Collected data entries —
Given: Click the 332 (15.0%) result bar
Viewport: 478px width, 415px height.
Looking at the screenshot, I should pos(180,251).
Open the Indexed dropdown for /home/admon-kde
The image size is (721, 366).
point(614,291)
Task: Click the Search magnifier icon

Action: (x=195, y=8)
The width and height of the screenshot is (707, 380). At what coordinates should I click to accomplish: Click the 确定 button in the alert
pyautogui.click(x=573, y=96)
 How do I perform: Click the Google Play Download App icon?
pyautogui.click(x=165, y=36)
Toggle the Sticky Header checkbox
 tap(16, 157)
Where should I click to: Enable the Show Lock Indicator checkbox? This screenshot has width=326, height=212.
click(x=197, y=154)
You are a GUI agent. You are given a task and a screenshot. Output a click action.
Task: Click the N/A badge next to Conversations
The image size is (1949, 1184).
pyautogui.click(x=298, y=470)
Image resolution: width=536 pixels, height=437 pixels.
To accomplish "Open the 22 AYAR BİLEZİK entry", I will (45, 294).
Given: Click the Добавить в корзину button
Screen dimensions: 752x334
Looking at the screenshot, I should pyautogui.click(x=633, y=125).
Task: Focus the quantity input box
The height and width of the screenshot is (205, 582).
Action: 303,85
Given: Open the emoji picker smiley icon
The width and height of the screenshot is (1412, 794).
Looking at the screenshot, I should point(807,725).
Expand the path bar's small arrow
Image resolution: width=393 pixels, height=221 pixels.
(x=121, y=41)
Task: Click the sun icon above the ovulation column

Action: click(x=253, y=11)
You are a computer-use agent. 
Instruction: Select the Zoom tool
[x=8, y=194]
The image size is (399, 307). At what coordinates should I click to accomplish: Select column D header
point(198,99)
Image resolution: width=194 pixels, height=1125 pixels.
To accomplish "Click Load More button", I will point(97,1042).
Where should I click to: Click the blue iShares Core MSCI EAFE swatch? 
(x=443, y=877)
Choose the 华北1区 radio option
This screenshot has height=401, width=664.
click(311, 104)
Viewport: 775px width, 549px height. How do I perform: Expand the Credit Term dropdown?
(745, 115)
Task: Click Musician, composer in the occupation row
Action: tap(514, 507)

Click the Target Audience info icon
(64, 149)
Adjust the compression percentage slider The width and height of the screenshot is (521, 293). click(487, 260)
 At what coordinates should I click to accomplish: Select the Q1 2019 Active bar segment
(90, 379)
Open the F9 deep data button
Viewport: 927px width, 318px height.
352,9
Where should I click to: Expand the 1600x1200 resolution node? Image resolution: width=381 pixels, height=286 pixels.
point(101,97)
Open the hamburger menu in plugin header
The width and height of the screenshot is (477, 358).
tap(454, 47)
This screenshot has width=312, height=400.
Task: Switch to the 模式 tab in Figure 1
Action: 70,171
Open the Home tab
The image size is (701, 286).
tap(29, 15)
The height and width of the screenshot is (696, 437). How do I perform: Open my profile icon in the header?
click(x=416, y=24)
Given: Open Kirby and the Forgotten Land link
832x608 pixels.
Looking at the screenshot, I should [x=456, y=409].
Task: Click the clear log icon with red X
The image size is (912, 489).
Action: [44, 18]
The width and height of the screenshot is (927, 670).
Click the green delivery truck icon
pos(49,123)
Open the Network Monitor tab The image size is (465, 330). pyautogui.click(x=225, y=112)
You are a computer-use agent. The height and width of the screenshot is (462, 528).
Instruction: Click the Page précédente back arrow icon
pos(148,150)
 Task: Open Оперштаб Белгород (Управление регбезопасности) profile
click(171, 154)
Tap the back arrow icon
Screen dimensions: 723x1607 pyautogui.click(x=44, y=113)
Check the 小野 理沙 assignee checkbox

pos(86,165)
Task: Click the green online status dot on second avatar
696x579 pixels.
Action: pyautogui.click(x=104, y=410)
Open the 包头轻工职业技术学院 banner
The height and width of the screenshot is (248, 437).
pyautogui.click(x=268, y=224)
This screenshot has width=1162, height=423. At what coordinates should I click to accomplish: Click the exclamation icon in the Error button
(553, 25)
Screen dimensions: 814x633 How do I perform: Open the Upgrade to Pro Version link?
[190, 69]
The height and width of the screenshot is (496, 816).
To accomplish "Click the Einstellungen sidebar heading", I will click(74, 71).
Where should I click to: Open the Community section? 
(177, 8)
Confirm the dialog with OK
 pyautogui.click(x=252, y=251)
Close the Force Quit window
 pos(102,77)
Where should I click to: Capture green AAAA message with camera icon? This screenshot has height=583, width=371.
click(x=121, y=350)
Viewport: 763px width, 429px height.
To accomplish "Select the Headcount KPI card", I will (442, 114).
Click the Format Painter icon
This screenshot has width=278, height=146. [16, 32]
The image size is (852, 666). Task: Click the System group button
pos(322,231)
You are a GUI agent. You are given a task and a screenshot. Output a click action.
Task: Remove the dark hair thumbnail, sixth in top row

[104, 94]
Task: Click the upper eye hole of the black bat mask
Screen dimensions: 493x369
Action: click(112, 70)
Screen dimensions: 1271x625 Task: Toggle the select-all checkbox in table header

ACTIVITY — Without omitting any record, transcribe the data exactly.

TASK RESULT —
Given: Click the 332 (15.0%) result bar
Viewport: 478px width, 415px height.
Looking at the screenshot, I should pos(180,251).
Open the Indexed dropdown for /home/admon-kde
The image size is (721, 366).
point(614,291)
Task: Click the Search magnifier icon

Action: (x=195, y=8)
The width and height of the screenshot is (707, 380). At what coordinates should I click to accomplish: Click the 确定 button in the alert
pyautogui.click(x=573, y=96)
 How do I perform: Click the Google Play Download App icon?
pyautogui.click(x=165, y=36)
Toggle the Sticky Header checkbox
 tap(16, 157)
Where should I click to: Enable the Show Lock Indicator checkbox? This screenshot has width=326, height=212.
click(x=197, y=154)
You are a GUI agent. You are given a task and a screenshot. Output a click action.
Task: Click the N/A badge next to Conversations
The image size is (1949, 1184).
pyautogui.click(x=298, y=470)
Image resolution: width=536 pixels, height=437 pixels.
To accomplish "Open the 22 AYAR BİLEZİK entry", I will (45, 294).
Given: Click the Добавить в корзину button
Screen dimensions: 752x334
Looking at the screenshot, I should pyautogui.click(x=633, y=125).
Task: Focus the quantity input box
The height and width of the screenshot is (205, 582).
Action: 303,85
Given: Open the emoji picker smiley icon
The width and height of the screenshot is (1412, 794).
Looking at the screenshot, I should point(807,725).
Expand the path bar's small arrow
Image resolution: width=393 pixels, height=221 pixels.
(x=121, y=41)
Task: Click the sun icon above the ovulation column

Action: click(x=253, y=11)
You are a computer-use agent. 
Instruction: Select the Zoom tool
[x=8, y=194]
The image size is (399, 307). At what coordinates should I click to accomplish: Select column D header
point(198,99)
Image resolution: width=194 pixels, height=1125 pixels.
To accomplish "Click Load More button", I will point(97,1042).
Where should I click to: Click the blue iShares Core MSCI EAFE swatch? 
(x=443, y=877)
Choose the 华北1区 radio option
This screenshot has height=401, width=664.
click(311, 104)
Viewport: 775px width, 549px height. How do I perform: Expand the Credit Term dropdown?
(745, 115)
Task: Click Musician, composer in the occupation row
Action: tap(514, 507)

Click the Target Audience info icon
(64, 149)
Adjust the compression percentage slider The width and height of the screenshot is (521, 293). click(487, 260)
 At what coordinates should I click to accomplish: Select the Q1 2019 Active bar segment
(90, 379)
Open the F9 deep data button
Viewport: 927px width, 318px height.
352,9
Where should I click to: Expand the 1600x1200 resolution node? Image resolution: width=381 pixels, height=286 pixels.
point(101,97)
Open the hamburger menu in plugin header
The width and height of the screenshot is (477, 358).
tap(454, 47)
This screenshot has width=312, height=400.
Task: Switch to the 模式 tab in Figure 1
Action: 70,171
Open the Home tab
The image size is (701, 286).
tap(29, 15)
The height and width of the screenshot is (696, 437). How do I perform: Open my profile icon in the header?
click(x=416, y=24)
Given: Open Kirby and the Forgotten Land link
832x608 pixels.
Looking at the screenshot, I should [x=456, y=409].
Task: Click the clear log icon with red X
The image size is (912, 489).
Action: [44, 18]
The width and height of the screenshot is (927, 670).
Click the green delivery truck icon
pos(49,123)
Open the Network Monitor tab The image size is (465, 330). pyautogui.click(x=225, y=112)
You are a computer-use agent. The height and width of the screenshot is (462, 528).
Instruction: Click the Page précédente back arrow icon
pos(148,150)
 Task: Open Оперштаб Белгород (Управление регбезопасности) profile
click(171, 154)
Tap the back arrow icon
Screen dimensions: 723x1607 pyautogui.click(x=44, y=113)
Check the 小野 理沙 assignee checkbox

pos(86,165)
Task: Click the green online status dot on second avatar
696x579 pixels.
Action: pyautogui.click(x=104, y=410)
Open the 包头轻工职业技术学院 banner
The height and width of the screenshot is (248, 437).
pyautogui.click(x=268, y=224)
This screenshot has width=1162, height=423. At what coordinates should I click to accomplish: Click the exclamation icon in the Error button
(553, 25)
Screen dimensions: 814x633 How do I perform: Open the Upgrade to Pro Version link?
[190, 69]
The height and width of the screenshot is (496, 816).
To accomplish "Click the Einstellungen sidebar heading", I will click(74, 71).
Where should I click to: Open the Community section? 
(177, 8)
Confirm the dialog with OK
 pyautogui.click(x=252, y=251)
Close the Force Quit window
 pos(102,77)
Where should I click to: Capture green AAAA message with camera icon? This screenshot has height=583, width=371.
click(x=121, y=350)
Viewport: 763px width, 429px height.
To accomplish "Select the Headcount KPI card", I will (442, 114).
Click the Format Painter icon
This screenshot has width=278, height=146. [16, 32]
The image size is (852, 666). Task: Click the System group button
pos(322,231)
You are a GUI agent. You are given a task and a screenshot. Output a click action.
Task: Remove the dark hair thumbnail, sixth in top row

[104, 94]
Task: Click the upper eye hole of the black bat mask
Screen dimensions: 493x369
Action: click(112, 70)
Screen dimensions: 1271x625 Task: Toggle the select-all checkbox in table header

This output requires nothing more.